[Page excerpt]
■ ■ ■
[Openstack-operators] [nova] Queens PTG recap - everything else
Matt Riedemann
mriedemos at gmail.com
Mon Sep 18 21:58:32 UTC 2017
There was a whole lot of other stuff discussed at the PTG. The details
are in [1]. I won't go into everything here, so I'm just highlighting
some of the more concrete items that had owners or TODOs.
Ironic
------
The Ironic team came over on Wednesday afternoon. We talked a bit, had
some laughs, it was a good time. Since I don't speak fluent baremetal,
Dmitry Tantsur is going to recap those discussions in the mailing list.
Thanks again, Dmitry.
Privsep
-------
Michael Still has been going hog wild converting the nova libvirt driver
code to use privsep instead of rootwrap. He has a series of changes
tracked under this blueprint [2]. Most of the discussion was a refresh
on privsep and a recap of what's already been merged and some discussion
on outstanding patches. The goal for Queens is to get the entire libvirt
driver converted and also try to get all of nova-compute converted, but
we want to limit that to getting things merged early in the release to
flush out bugs since a lot of these are weird, possibly untested code
paths. There was also discussion of a kind of privsep heartbeat daemon
to tell if it's running (even though it's not a separate service) but
this is complicated and is not something we'll pursue for Queens.
■ ■ ■
[Data segment]
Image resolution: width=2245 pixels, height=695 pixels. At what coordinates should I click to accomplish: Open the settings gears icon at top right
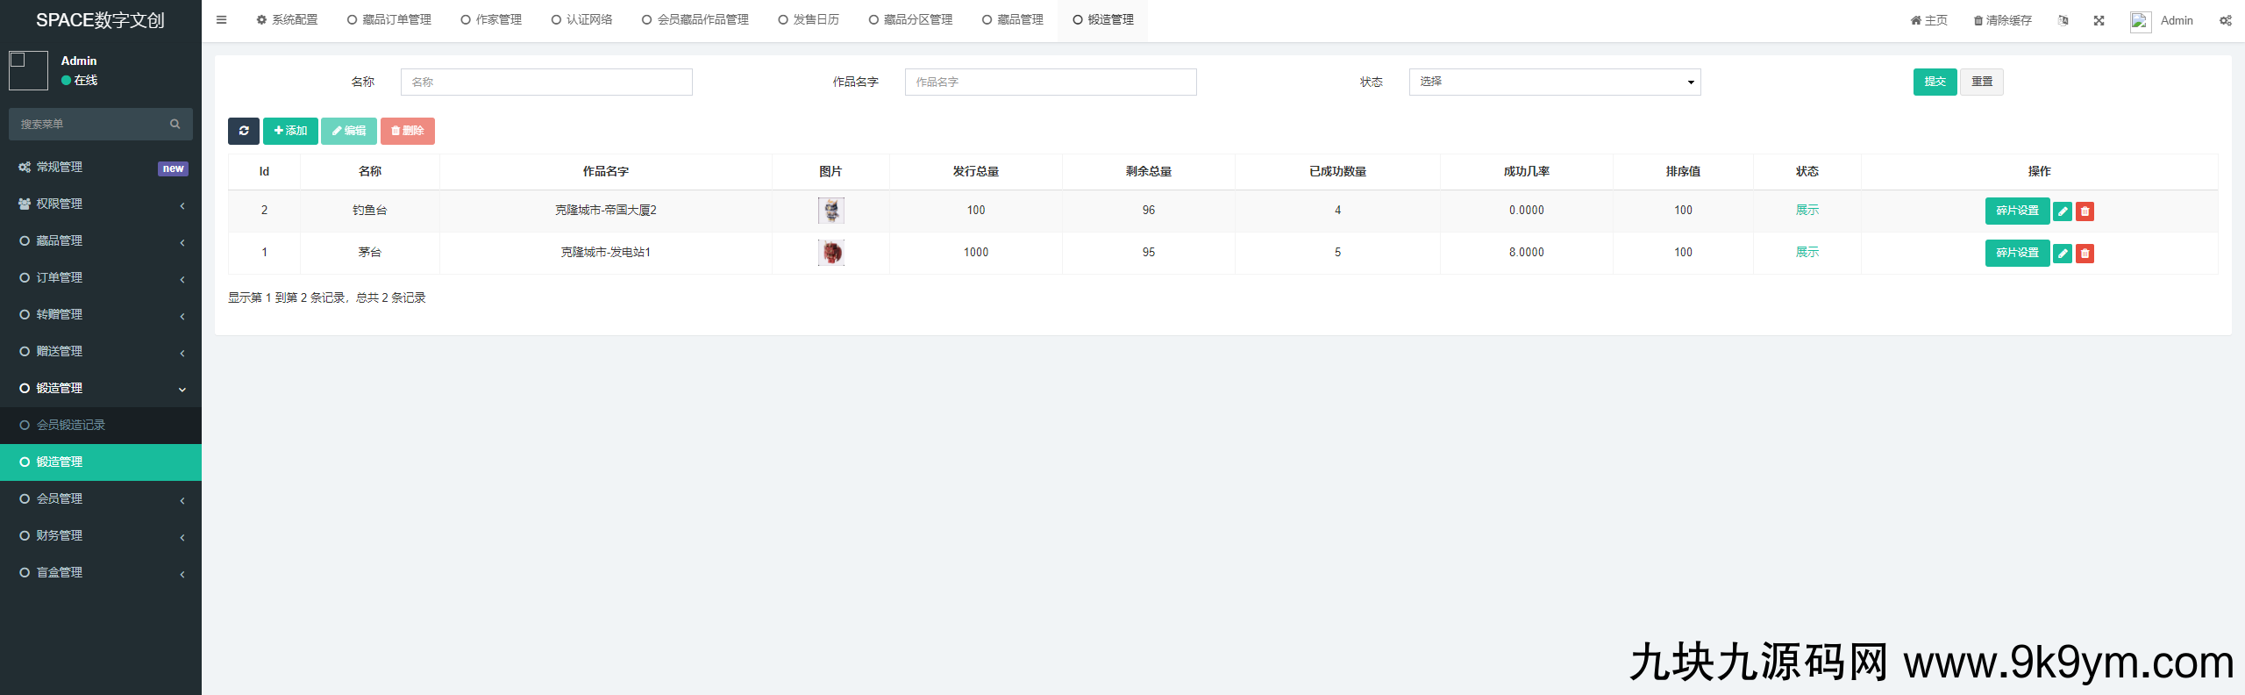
■ ■ ■
[Parts of the exercise]
1. Pull out the stretch of the Queens PTG recap from "[Openstack-operators] [nova] Queens" through "owners or TODOs.", word for word.
2. In the Queens PTG recap, who is going to write up the Ironic discussions for the mailing list?
Use only the Queens PTG recap as your source.

[Task solutions]
1.
[Openstack-operators] [nova] Queens PTG recap - everything else
Matt Riedemann
mriedemos at gmail.com
Mon Sep 18 21:58:32 UTC 2017
There was a whole lot of other stuff discussed at the PTG. The details
are in [1]. I won't go into everything here, so I'm just highlighting
some of the more concrete items that had owners or TODOs.

2. Dmitry Tantsur